Cash for Women's Empowerment? A Mixed-Method Evaluation of the Government of Zambia's Child Grant Programme
The empowerment of women is an often-cited objective and benefit of social cash transfer programs in developing countries. Despite the promise and potential of cash transfers to empower women, the evidence supporting this outcome is mixed. In addition, there is little evidence from program that have gone to scale in sub-Saharan Africa.
This paper reports findings from a mixed-methods evaluation of the Government of Zambia’s Child Grant Programme, a poverty-targeted, unconditional transfer given to mothers or primary caregivers of young children aged 0 to 5. Results show potential for national, poverty-targeted, unconditional, government-run programmes in Africa, to improve the well-being of female beneficiaries.
The program included a quantitative component (a four-year longitudinal clustered randomized control trial in three rural districts) and a qualitative component (a one-time data collection involving in-depth interviews with women and their partners).
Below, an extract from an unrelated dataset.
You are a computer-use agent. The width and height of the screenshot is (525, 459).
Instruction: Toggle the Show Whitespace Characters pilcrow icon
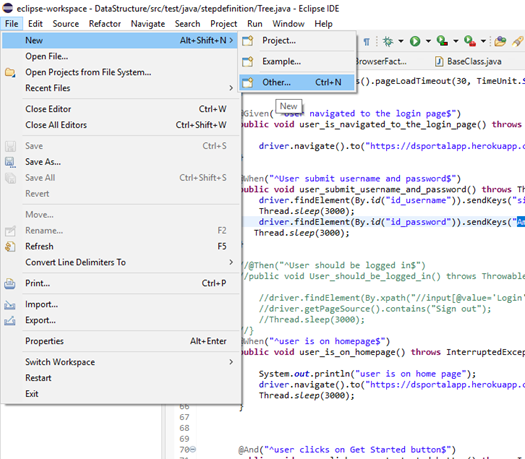tap(367, 42)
Qualitatively, we found that changes in intrahousehold relationships were limited by entrenched gender norms, which indicate men as heads of household and primary decision-makers. However, women’s narratives showed the transfer did increase overall household well-being because they felt increased financial empowerment and were able to retain control over transfers for household investment and savings for emergencies. The paper highlights methodological challenges in using intrahousehold decision-making as the primary indicator to measure empowerment.